My mother likes to sit quietly in Oxfordshire in her pale pink drawing room reading, if you read her memoir Daughter of Empire you’ll understand why.
Her childhood was an extraordinary whirlwind of English eccentricity, Hollywood glamour, and political education. Her childhood pets included, at different times, a bear, two wallabies, a mongoose, and a lion. During World War II she was sent to live on Fifth Avenue in New York City with Mrs. Cornelius Vanderbilt. In 1947, she lived in India during partition and developed her own relationships with Gandhi and Nehru. She served as a bridesmaid in Princess Elizabeth’s wedding to Prince Phillip and was at her side as lady-in-waiting when the young princess learned her father had died and she was queen.
All this by the age of 21.
Now at 84 my mother allows me to invade her home as though it were still my own. Late the other evening in the library of this home I was on a conference call with two sets of lawyers, on 3 different time zones, when I heard my mother calling.
I carried on with the call.
“Indiaaaa” I heard her call again.
I prayed she would give up. I carried on with the call.
“INDIA” she called again.
I interrupted the lawyers “I’m so sorry, I need to jump off for a moment” I dashed to the bottom of the stairs “Yes Mum?” I said, seeing her at the top.

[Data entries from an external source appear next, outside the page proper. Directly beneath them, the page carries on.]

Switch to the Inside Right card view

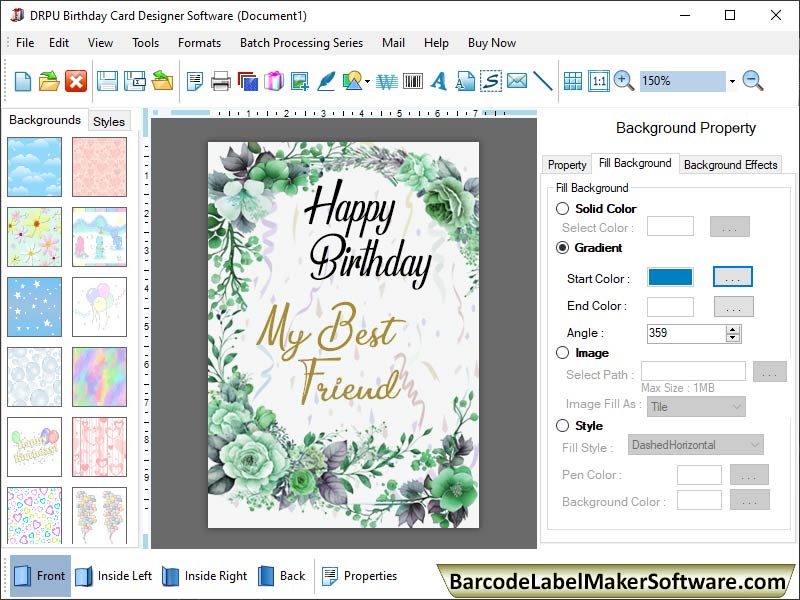212,576
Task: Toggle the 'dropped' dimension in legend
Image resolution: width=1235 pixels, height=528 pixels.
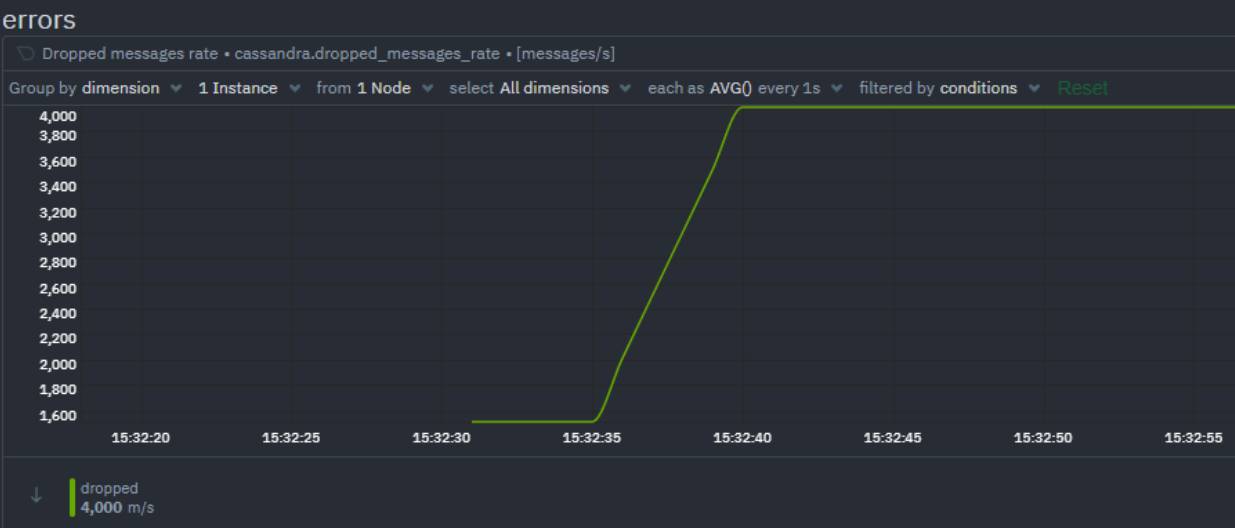Action: pyautogui.click(x=109, y=488)
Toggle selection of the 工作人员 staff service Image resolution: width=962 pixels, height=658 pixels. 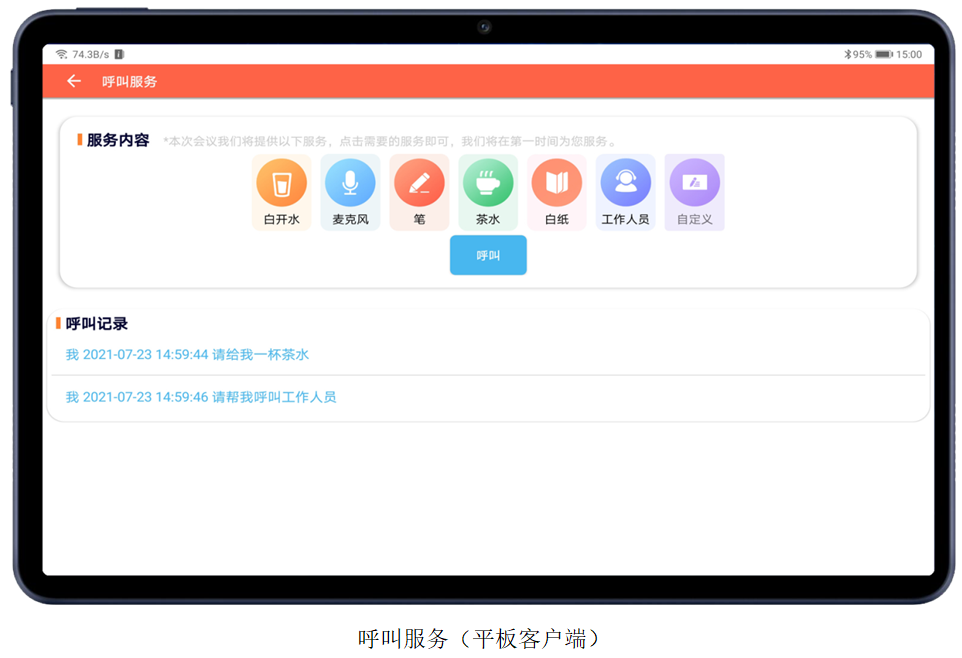click(x=625, y=191)
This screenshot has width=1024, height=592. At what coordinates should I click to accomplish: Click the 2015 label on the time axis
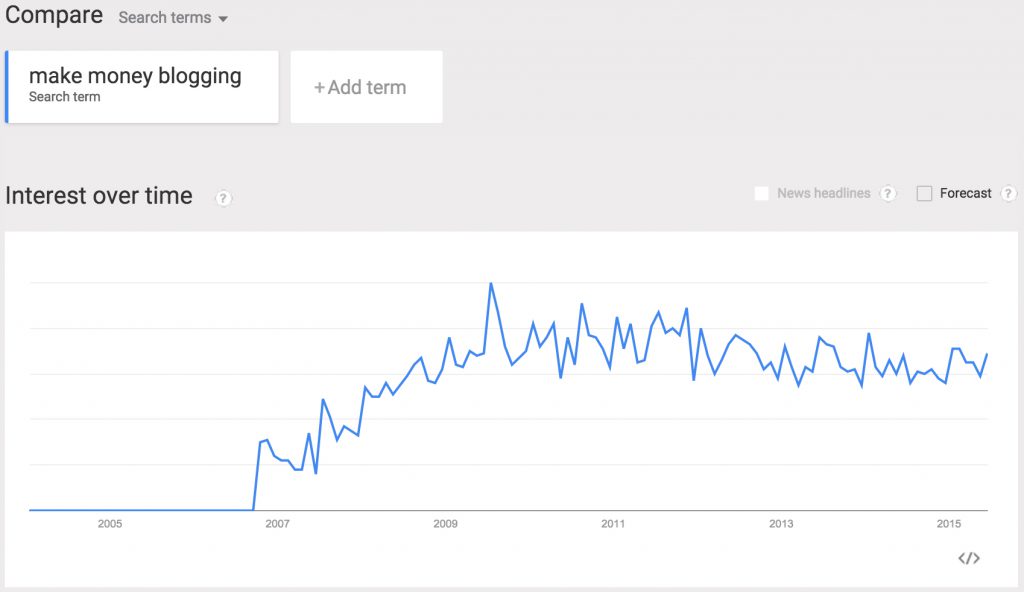[x=949, y=523]
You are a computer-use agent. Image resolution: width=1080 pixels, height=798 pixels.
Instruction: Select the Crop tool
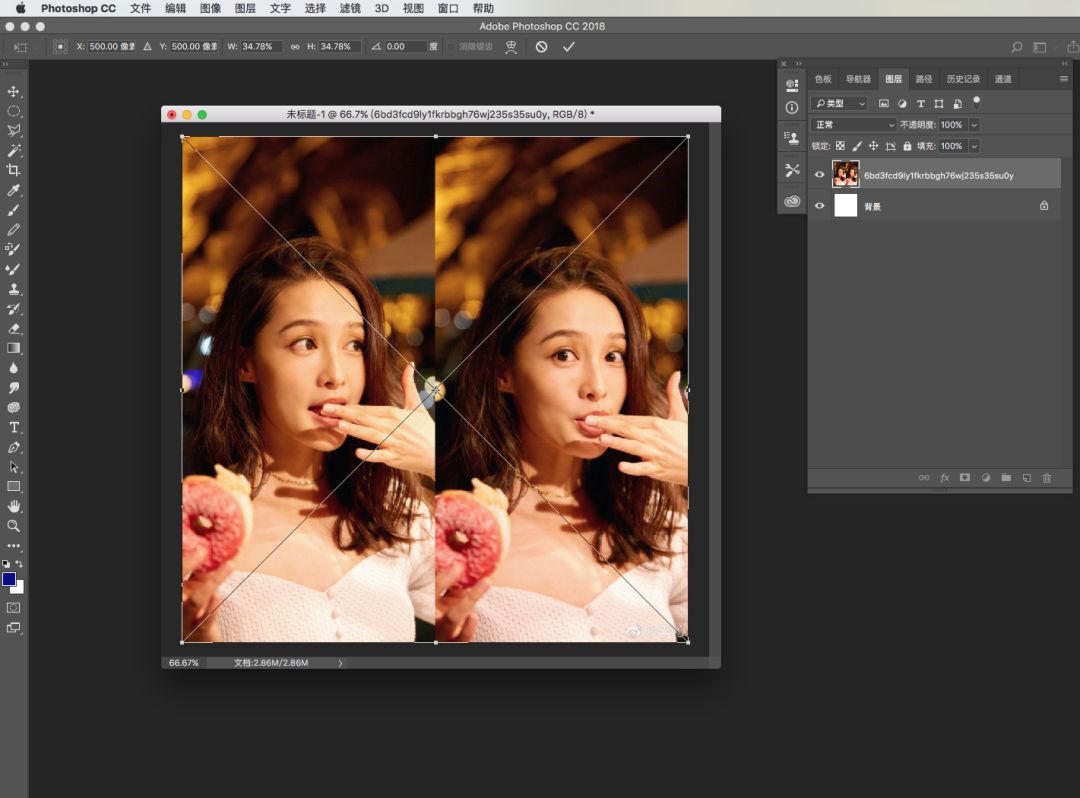tap(14, 170)
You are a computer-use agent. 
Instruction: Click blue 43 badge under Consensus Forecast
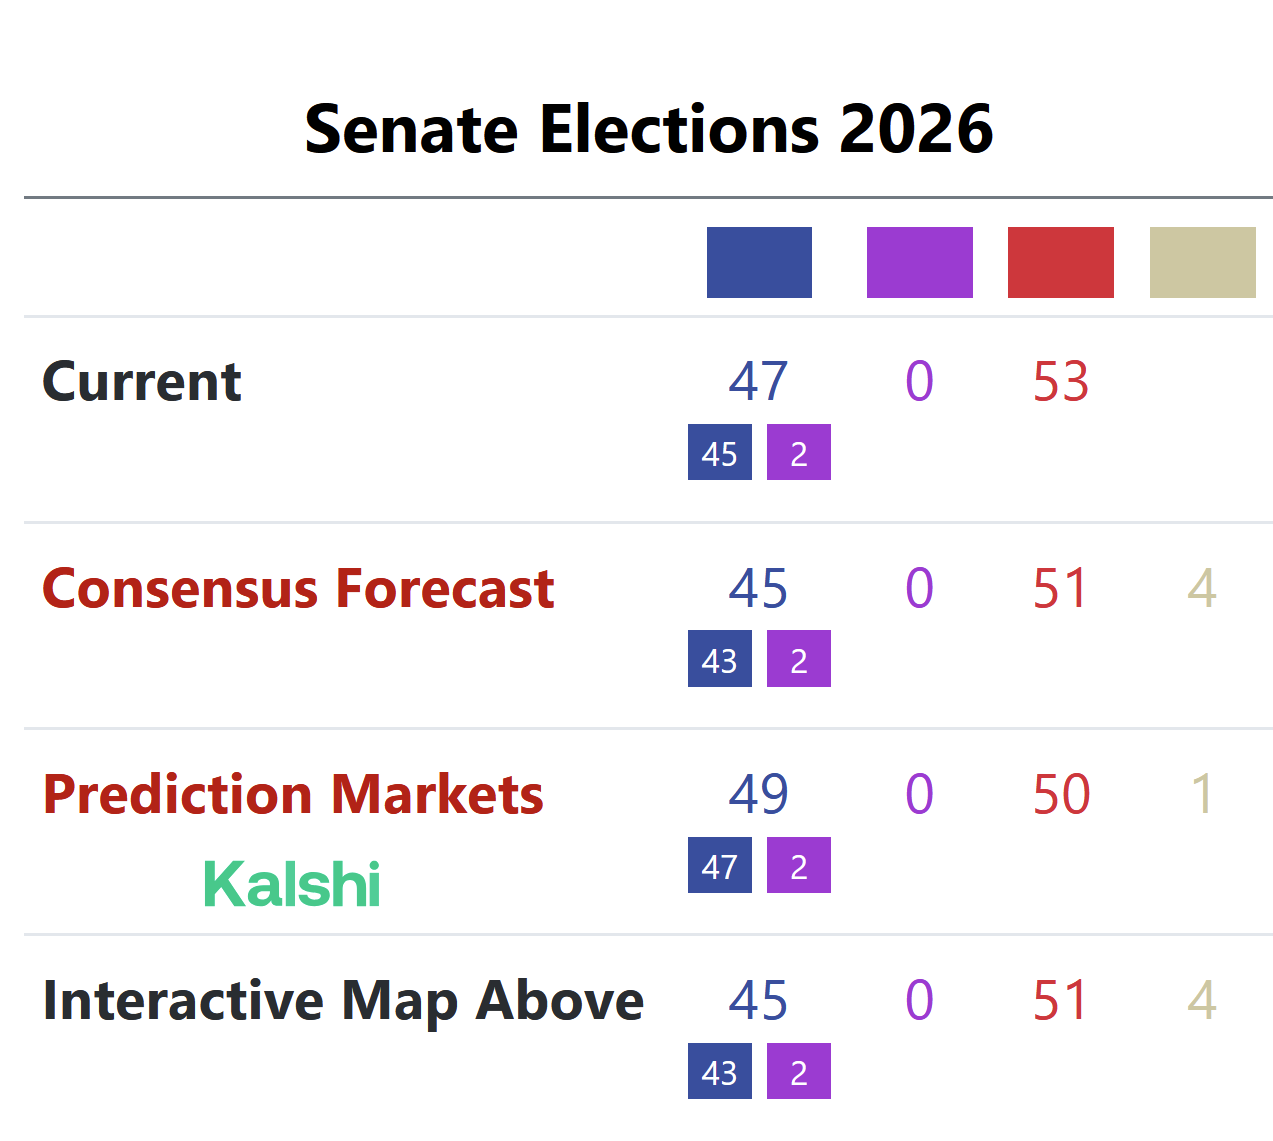(719, 660)
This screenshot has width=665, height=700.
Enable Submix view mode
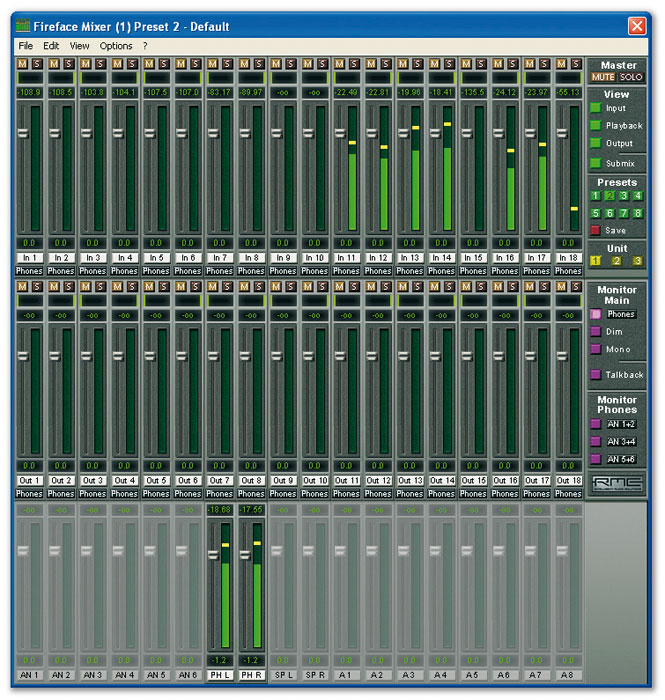pyautogui.click(x=595, y=163)
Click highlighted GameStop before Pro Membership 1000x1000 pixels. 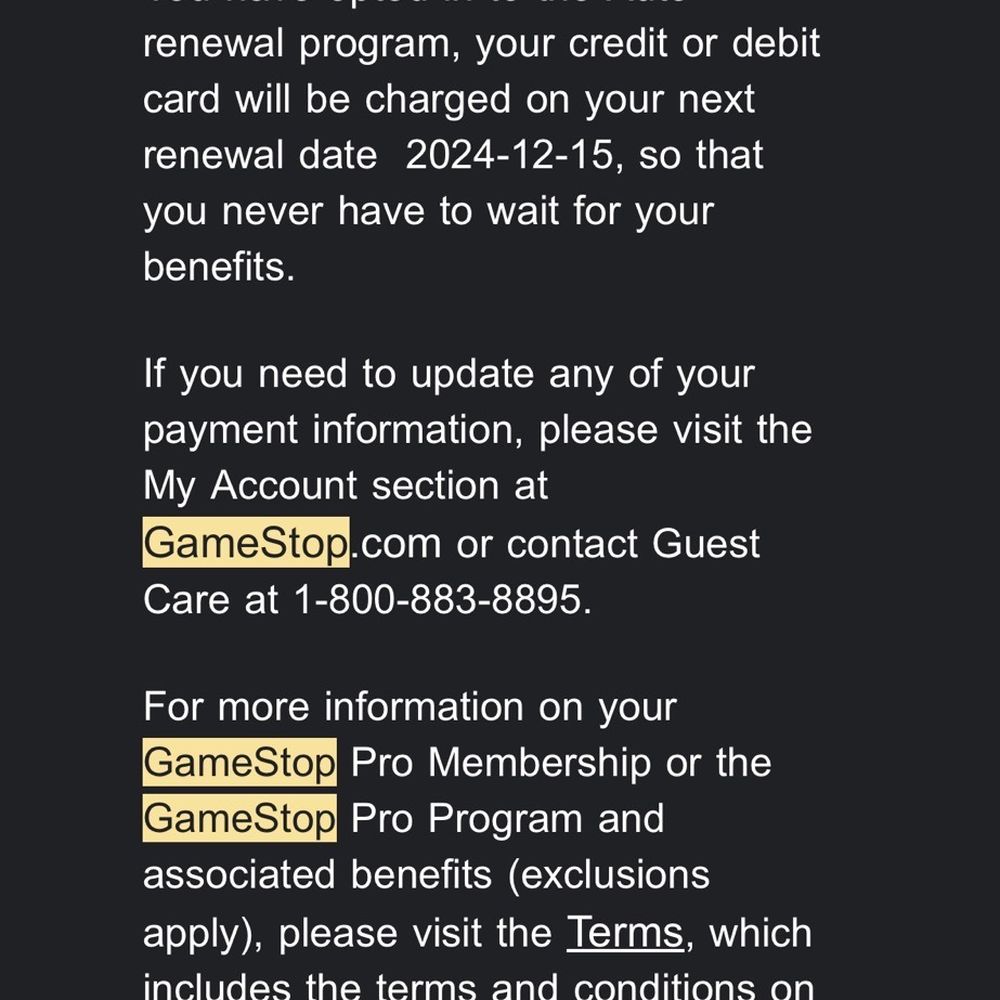tap(239, 763)
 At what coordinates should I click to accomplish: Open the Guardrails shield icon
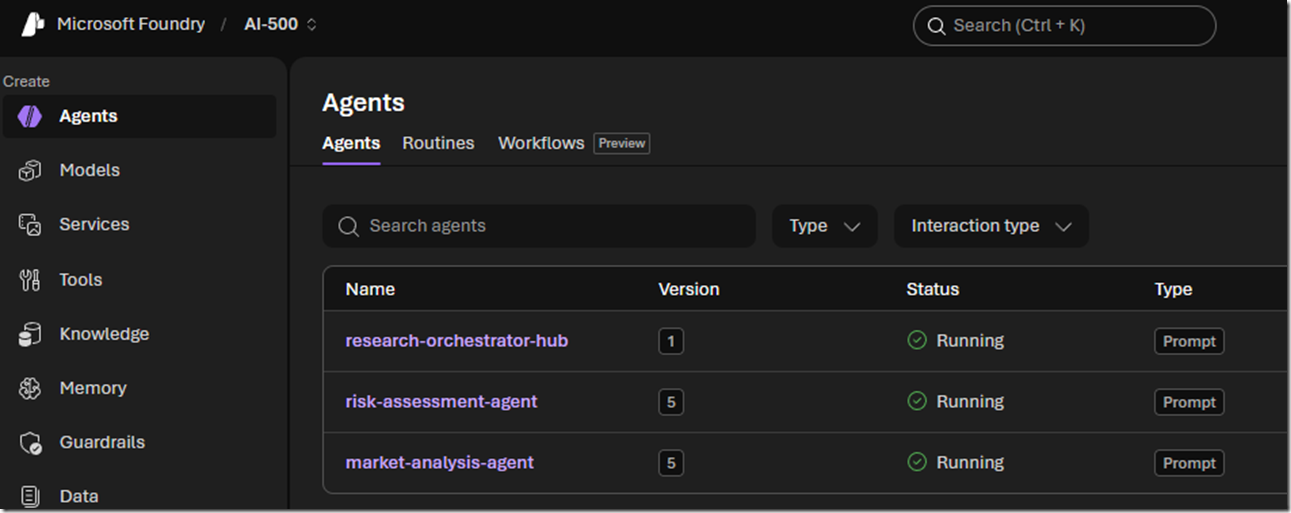[30, 442]
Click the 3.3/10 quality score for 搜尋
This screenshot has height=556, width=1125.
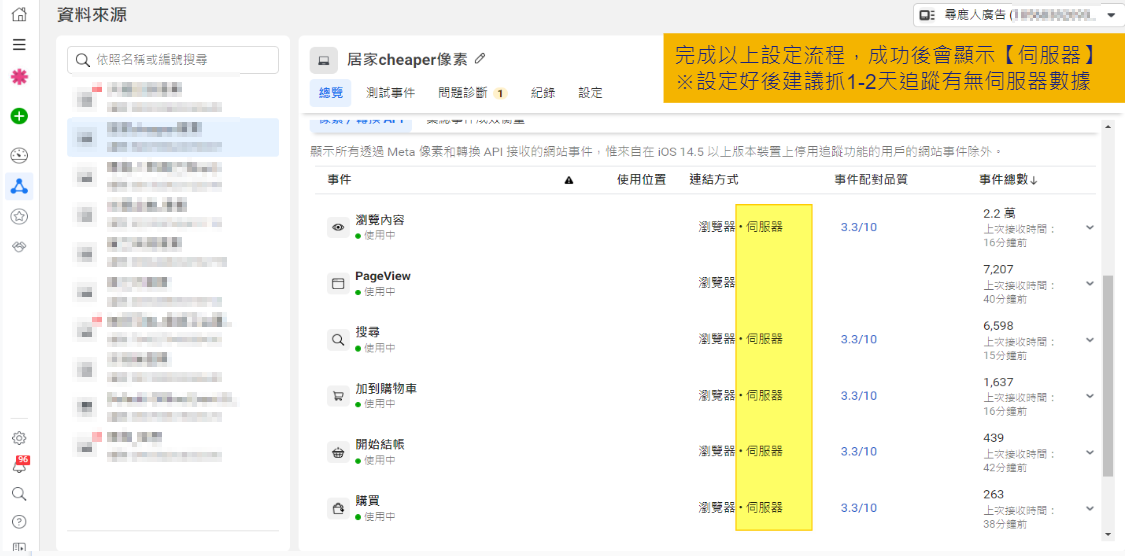pos(858,340)
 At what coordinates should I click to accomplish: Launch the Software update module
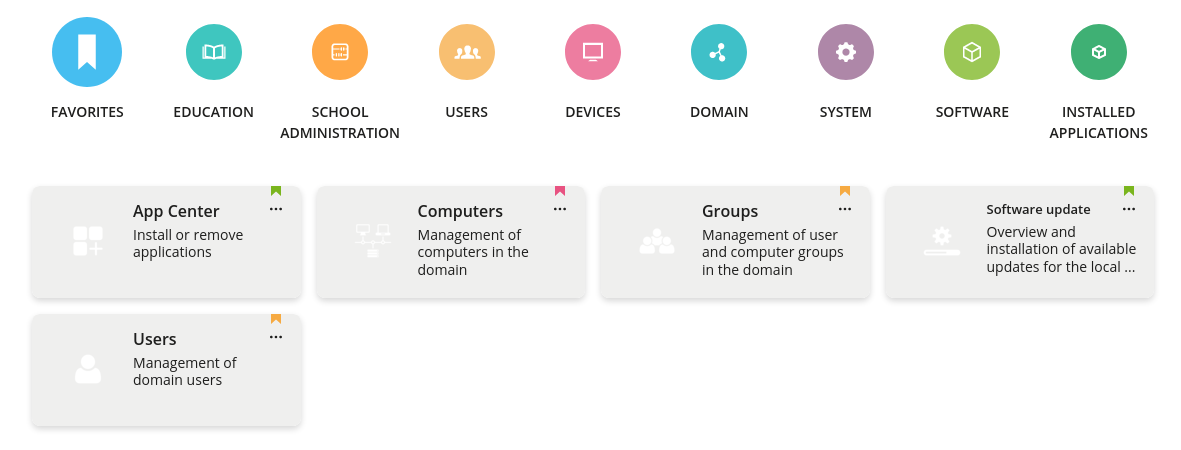(1020, 242)
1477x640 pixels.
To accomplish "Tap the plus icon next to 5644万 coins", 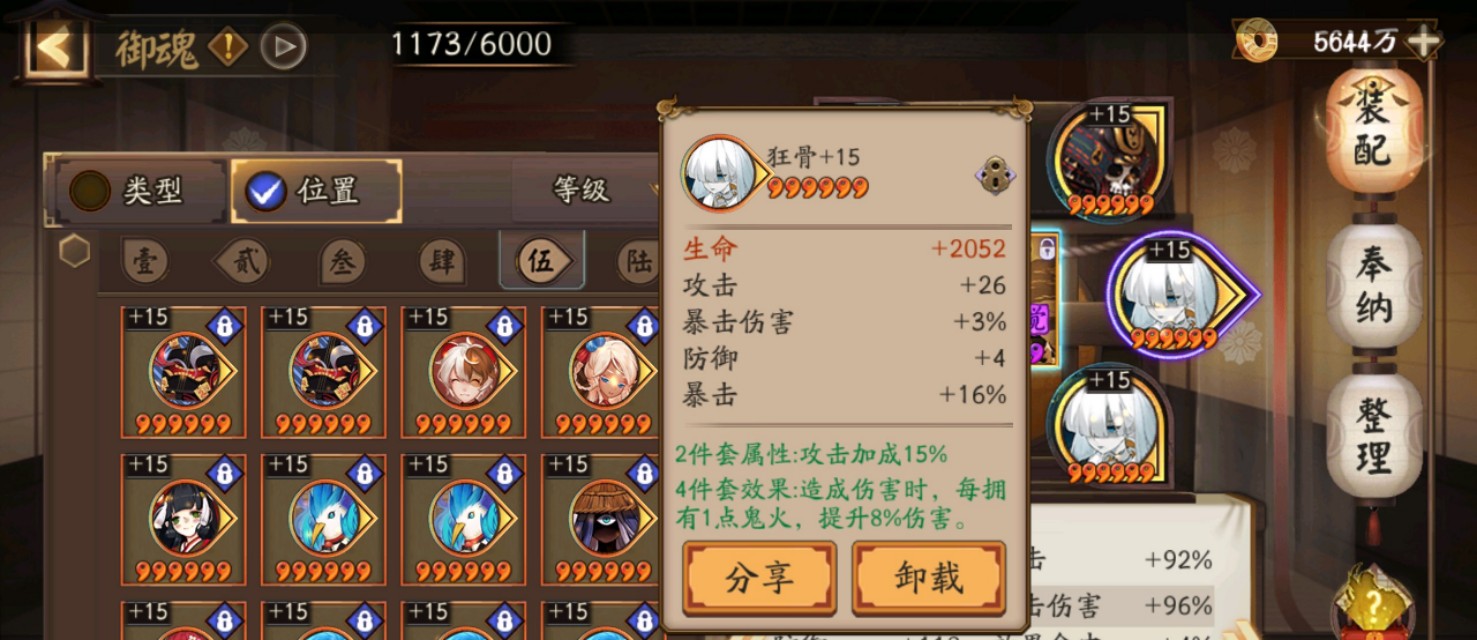I will 1423,41.
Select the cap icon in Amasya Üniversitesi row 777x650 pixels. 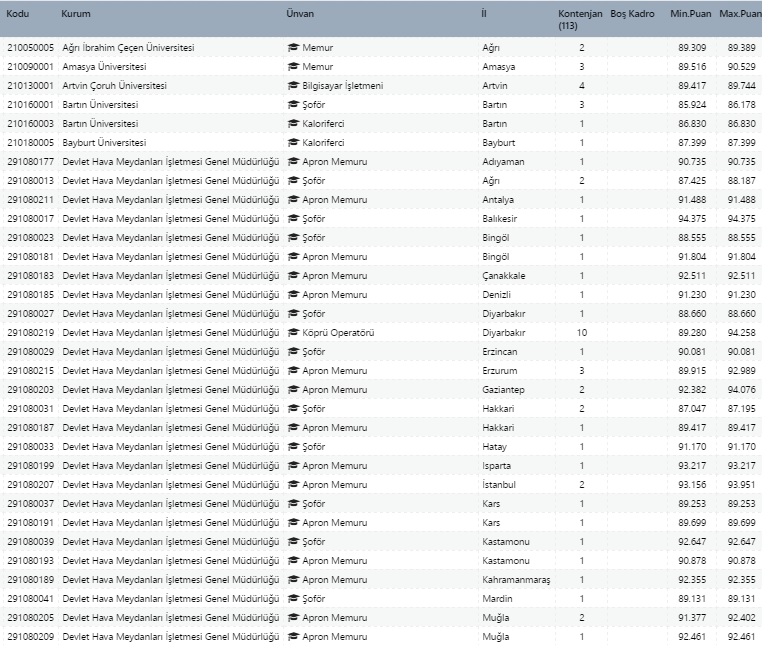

“I am not shouting to you down there, come up here” she instructed.
I ran up to the top the stairs worrying about the clock ticking on the lawyers’ billable hours.
“Do you need a clothes brush?” she asked.
“A clothes brush” she said “I have a spare one”
Its Mother’s Day in England today, and, as dementing as mother’s can be I have no idea where I would be without mine. Well I do have some idea, I wouldn’t be here at all, but you know what I mean. Happy Mother’s Day.